O desenvolvimento pormenorizado dessa “analítica existencial”, ou seja, dessa enumeração e revelação das condições (e limites) do Ser-aí do homem, enquanto ente que se faz a pergunta sobre o ser, é o que permite a Heidegger inverter o sentido tradicional da relação entre Ser e Tempo (a relação que dá nome ao livro). Se, na tradição ocidental, sob impulso de Parmênides e a partir do cânone de Platão, o tempo, como promotor do devir (o vir-a-ser, a mudança) havia sido sempre pensado como aquilo que é contrário ao ser (pois o ser, inspirado no ser dos entes que são as coisas, é aquilo que não muda, sempre permanece igual e idêntico a si próprio), agora, a partir da reflexão de Ser e Tempo, era possível visualizar o tempo como a condição sem a qual não existe o ser, desde que este seja entendido a partir do ser do ente que se pergunta sobre o ser, isto é, a partir do ser do homem, o Ser-aí.
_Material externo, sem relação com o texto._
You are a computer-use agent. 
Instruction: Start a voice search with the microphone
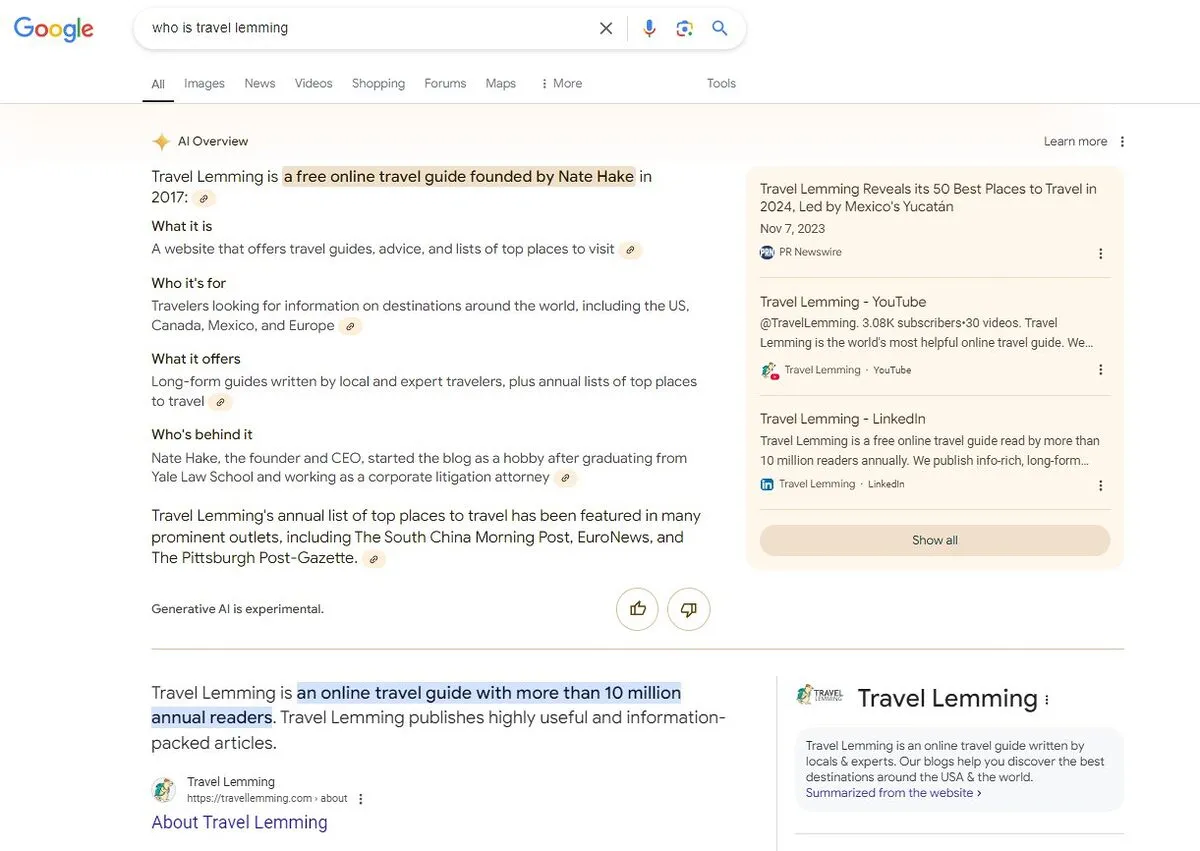(x=649, y=28)
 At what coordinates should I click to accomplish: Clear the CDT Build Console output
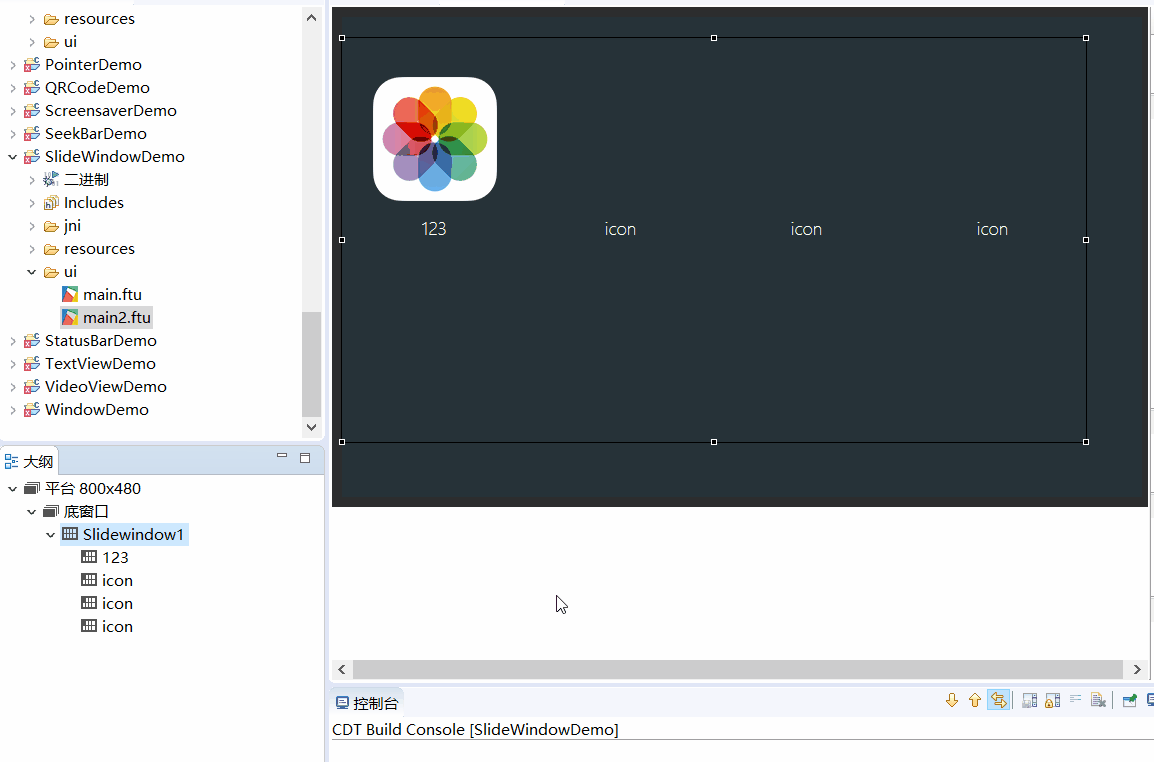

Só no tempo é que o Ser-aí pode se projetar, só no tempo é que pode se enfrentar com o mundo em busca de seu projeto projetado, só no tempo, e na consciência do tempo e certeza da morte, é que pode reencontrar o sentido de seu Ser-aí para além de toda ilusão ou esquecimento. O tempo deixa de ser o temido inimigo do ser e passa a ser – de agora em diante – seu aliado necessário.